- _TASK INSTRUCTIONS_:
Only the lines below from the one containing "The width and" through the last line should be set down, exactly as written and with no pictures.

-------- SOURCE RECORDS --------

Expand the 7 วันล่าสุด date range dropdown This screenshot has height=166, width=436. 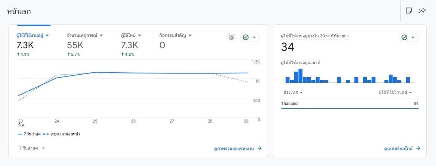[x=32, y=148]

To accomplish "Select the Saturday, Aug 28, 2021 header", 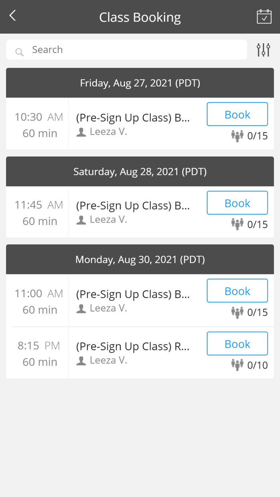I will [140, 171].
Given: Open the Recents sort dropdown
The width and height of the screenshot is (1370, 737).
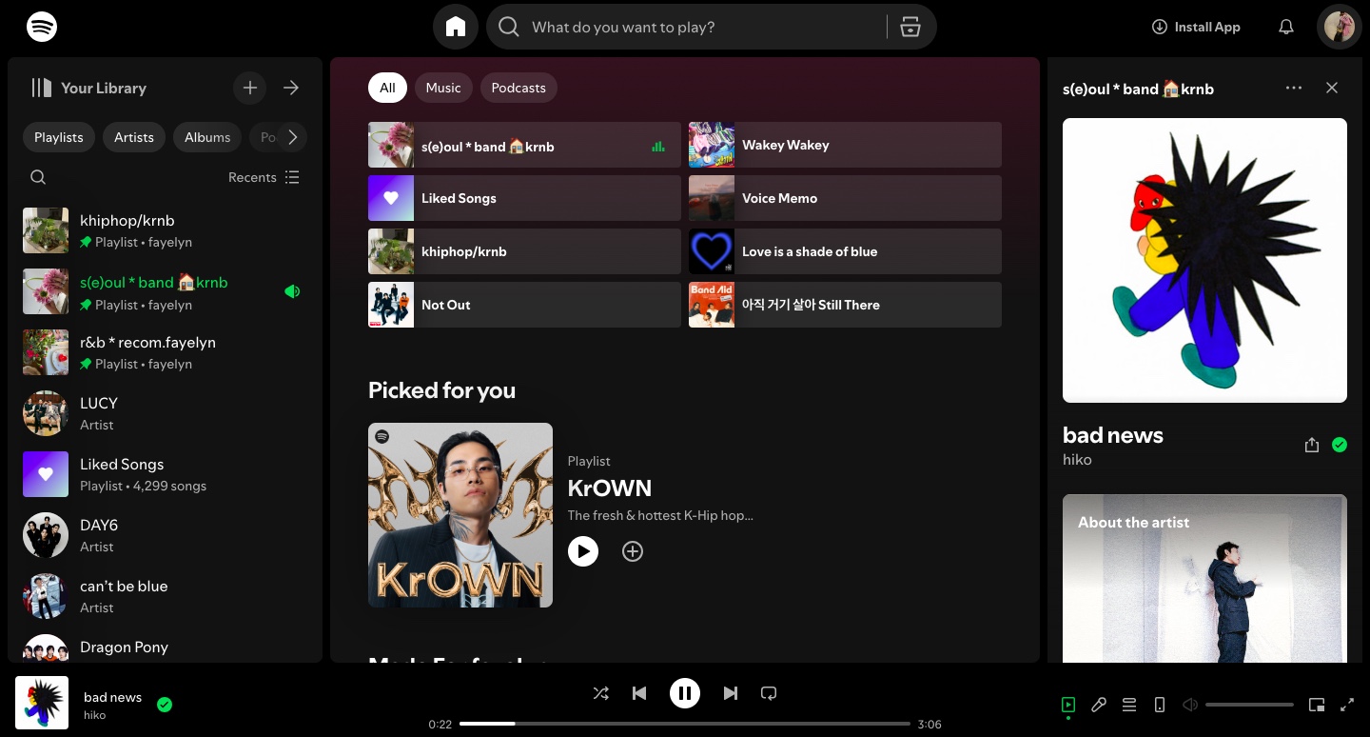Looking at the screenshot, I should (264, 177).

--------

- _FINAL ANSWER_:
The width and height of the screenshot is (1370, 737).
Looking at the screenshot, I should (264, 177).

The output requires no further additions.